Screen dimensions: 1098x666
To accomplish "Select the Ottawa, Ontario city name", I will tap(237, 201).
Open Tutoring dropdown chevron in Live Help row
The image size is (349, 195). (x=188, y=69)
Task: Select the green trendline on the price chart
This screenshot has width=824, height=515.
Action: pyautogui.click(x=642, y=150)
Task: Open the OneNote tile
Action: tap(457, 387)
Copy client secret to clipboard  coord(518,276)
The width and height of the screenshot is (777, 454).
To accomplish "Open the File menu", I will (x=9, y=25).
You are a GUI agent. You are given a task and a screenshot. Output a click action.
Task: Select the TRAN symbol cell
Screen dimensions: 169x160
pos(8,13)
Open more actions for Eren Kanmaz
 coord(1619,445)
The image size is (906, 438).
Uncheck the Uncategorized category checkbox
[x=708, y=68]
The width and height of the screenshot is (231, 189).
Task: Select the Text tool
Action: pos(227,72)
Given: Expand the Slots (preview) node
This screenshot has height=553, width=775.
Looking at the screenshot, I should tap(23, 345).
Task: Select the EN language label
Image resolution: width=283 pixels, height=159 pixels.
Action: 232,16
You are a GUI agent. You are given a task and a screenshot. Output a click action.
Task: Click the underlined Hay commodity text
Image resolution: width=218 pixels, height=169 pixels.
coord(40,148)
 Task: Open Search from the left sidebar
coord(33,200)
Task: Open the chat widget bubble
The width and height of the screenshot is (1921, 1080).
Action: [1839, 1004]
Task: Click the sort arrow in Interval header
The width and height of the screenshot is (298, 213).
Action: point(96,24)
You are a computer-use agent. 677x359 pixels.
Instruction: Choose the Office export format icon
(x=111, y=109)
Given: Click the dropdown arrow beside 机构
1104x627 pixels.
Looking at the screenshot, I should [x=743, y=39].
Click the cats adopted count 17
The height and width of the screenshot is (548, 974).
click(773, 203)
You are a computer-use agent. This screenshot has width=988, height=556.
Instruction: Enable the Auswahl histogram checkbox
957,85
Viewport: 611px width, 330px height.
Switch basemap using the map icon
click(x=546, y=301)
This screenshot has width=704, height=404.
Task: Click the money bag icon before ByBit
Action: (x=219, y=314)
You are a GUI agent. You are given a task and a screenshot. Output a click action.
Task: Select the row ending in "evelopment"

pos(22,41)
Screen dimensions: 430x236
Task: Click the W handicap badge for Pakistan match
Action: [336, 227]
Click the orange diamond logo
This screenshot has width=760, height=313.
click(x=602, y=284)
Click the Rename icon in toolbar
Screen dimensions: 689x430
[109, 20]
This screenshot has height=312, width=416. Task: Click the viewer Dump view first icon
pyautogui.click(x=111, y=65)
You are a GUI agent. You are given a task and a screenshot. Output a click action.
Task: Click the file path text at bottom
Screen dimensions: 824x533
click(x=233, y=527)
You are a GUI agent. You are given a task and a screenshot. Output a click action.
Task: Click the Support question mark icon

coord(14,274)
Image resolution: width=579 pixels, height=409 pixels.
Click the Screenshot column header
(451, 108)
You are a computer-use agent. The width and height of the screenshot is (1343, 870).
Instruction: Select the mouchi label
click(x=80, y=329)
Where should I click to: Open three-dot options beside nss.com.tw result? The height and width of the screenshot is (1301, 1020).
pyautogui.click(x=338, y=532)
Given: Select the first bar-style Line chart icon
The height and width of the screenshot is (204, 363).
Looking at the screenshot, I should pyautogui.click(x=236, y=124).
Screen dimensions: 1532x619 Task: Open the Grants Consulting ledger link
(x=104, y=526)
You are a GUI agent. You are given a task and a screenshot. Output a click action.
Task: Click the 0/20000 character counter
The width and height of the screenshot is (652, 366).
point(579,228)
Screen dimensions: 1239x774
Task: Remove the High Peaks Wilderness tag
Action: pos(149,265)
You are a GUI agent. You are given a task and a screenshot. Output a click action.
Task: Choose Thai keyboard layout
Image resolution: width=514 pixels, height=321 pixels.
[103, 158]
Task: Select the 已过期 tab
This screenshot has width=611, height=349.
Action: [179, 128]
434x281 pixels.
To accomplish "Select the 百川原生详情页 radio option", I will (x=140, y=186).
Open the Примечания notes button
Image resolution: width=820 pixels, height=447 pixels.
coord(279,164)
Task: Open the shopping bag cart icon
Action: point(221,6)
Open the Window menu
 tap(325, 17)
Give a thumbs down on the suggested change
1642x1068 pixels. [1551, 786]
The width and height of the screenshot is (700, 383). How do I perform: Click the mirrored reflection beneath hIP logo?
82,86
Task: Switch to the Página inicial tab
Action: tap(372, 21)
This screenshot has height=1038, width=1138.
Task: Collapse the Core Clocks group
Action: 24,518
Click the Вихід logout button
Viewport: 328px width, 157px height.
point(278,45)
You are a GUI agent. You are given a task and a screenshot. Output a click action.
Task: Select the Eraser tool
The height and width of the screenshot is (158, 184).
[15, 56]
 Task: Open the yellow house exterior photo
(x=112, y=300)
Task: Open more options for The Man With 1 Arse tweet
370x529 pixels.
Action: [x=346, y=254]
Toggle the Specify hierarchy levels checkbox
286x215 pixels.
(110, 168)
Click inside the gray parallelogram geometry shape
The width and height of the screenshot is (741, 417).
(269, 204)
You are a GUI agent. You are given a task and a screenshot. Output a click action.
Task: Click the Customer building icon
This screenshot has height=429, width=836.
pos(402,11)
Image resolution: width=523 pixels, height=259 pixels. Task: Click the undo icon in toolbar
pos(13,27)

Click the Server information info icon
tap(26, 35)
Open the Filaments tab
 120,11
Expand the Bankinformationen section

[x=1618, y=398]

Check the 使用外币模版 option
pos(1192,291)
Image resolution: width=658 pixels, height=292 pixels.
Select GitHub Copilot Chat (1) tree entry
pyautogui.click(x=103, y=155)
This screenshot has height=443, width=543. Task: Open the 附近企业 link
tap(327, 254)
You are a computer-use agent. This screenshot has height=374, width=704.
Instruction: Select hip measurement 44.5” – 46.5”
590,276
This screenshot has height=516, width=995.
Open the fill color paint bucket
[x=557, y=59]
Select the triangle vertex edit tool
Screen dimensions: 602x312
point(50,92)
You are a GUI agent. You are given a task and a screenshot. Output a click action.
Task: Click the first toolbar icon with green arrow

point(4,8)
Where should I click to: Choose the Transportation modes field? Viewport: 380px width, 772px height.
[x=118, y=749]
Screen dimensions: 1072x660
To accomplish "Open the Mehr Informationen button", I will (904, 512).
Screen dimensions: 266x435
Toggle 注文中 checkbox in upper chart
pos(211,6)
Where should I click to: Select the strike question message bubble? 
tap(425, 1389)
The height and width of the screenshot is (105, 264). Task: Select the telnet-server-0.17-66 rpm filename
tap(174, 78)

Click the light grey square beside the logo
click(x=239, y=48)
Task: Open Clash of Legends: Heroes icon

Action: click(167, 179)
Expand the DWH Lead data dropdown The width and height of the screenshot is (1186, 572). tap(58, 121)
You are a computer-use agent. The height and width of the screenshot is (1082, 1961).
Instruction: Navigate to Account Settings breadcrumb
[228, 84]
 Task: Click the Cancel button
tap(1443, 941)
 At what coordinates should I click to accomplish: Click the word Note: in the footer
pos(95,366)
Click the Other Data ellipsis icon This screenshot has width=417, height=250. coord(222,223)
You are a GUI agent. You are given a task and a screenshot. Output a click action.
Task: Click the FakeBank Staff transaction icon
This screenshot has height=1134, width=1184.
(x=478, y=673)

> [CHALLENGE]:
Please rewrite the material from the line with "The height and width of the screenshot is (105, 264)." through the end of the material, replacing "Cancel" with "Close" and leaving everything else unchanged.

> [SOLUTION FOR THIS TASK]:
The height and width of the screenshot is (105, 264). Task: Select the telnet-server-0.17-66 rpm filename
tap(174, 78)

Click the light grey square beside the logo
click(x=239, y=48)
Task: Open Clash of Legends: Heroes icon

Action: click(167, 179)
Expand the DWH Lead data dropdown The width and height of the screenshot is (1186, 572). tap(58, 121)
You are a computer-use agent. The height and width of the screenshot is (1082, 1961).
Instruction: Navigate to Account Settings breadcrumb
[228, 84]
 Task: Click the Close button
tap(1443, 941)
 At what coordinates should I click to accomplish: Click the word Note: in the footer
pos(95,366)
Click the Other Data ellipsis icon This screenshot has width=417, height=250. coord(222,223)
You are a GUI agent. You are given a task and a screenshot. Output a click action.
Task: Click the FakeBank Staff transaction icon
This screenshot has height=1134, width=1184.
(x=478, y=673)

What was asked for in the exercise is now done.